▶ **Work to complete**:
Extract, word for word, the passage of the article on Sony's investment in Startale that runs from "Startale said Thursday" up to and including "building app-focused L2s.".

Sony has made a fresh investment in Startale Group, deepening a partnership that underpins the technology giant’s push into blockchain-based entertainment and payments.
Startale said Thursday it received an additional $13 million from Sony Innovation Fund at the first close of its Series A. The fund will be used to expand Sony’s Soneium blockchain and related “onchain entertainment infrastructure” — spanning creator and IP-led applications, consumer distribution and a payments/settlement layer.
The follow-on backing comes roughly a year after Soneium’s mainnet launch in January 2025, when Sony’s blockchain unit described the network as a public blockchain initiative built through Sony Block Solutions Labs, a joint venture with Startale.
What Sony is backing inside the Soneium stack
Soneium is an Ethereum layer-2 built using Optimism’s OP Stack / Superchain tooling — the same modular approach used by other large consumer brands and crypto-native companies building app-focused L2s.
Startale positioned Soneium as an “entertainment-native” chain and said that since launching mainnet it has grown to over 500 million processed transactions, 5.4 million active wallets, and more than 250 live dApps. The company also highlighted the Startale App as its primary gateway for wallet and app access, and Startale USD (USDSC) as a unified settlement layer connecting users, apps and payments across the ecosystem.
In December, Startale introduced USDSC to serve as a default currency across its app experience. The USDSC token was developed with M0 to support payments and rewards within Sony’s Web3 ecosystem.

▶ **Source material**:
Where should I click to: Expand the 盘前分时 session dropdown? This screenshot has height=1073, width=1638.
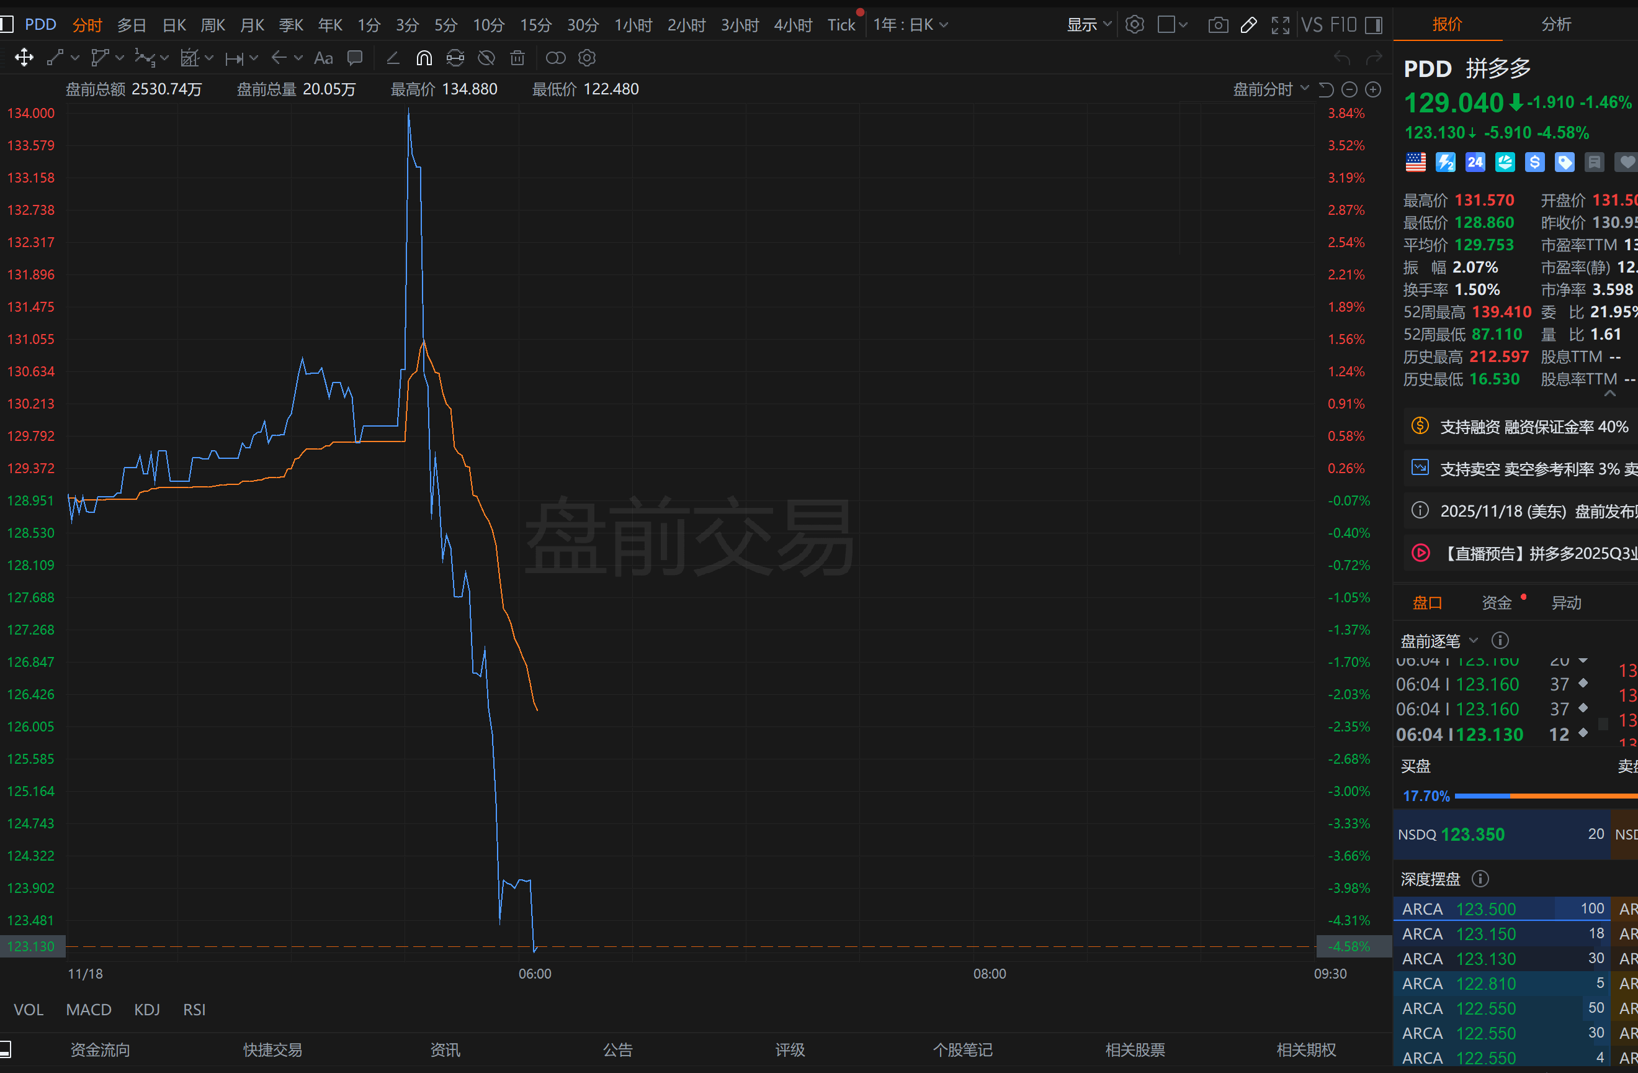tap(1270, 90)
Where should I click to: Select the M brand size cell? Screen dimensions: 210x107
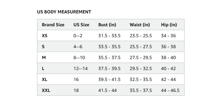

▶ **Result of the exercise**:
Startale said Thursday it received an additional $13 million from Sony Innovation Fund at the first close of its Series A. The fund will be used to expand Sony’s Soneium blockchain and related “onchain entertainment infrastructure” — spanning creator and IP-led applications, consumer distribution and a payments/settlement layer.
The follow-on backing comes roughly a year after Soneium’s mainnet launch in January 2025, when Sony’s blockchain unit described the network as a public blockchain initiative built through Sony Block Solutions Labs, a joint venture with Startale.
What Sony is backing inside the Soneium stack
Soneium is an Ethereum layer-2 built using Optimism’s OP Stack / Superchain tooling — the same modular approach used by other large consumer brands and crypto-native companies building app-focused L2s.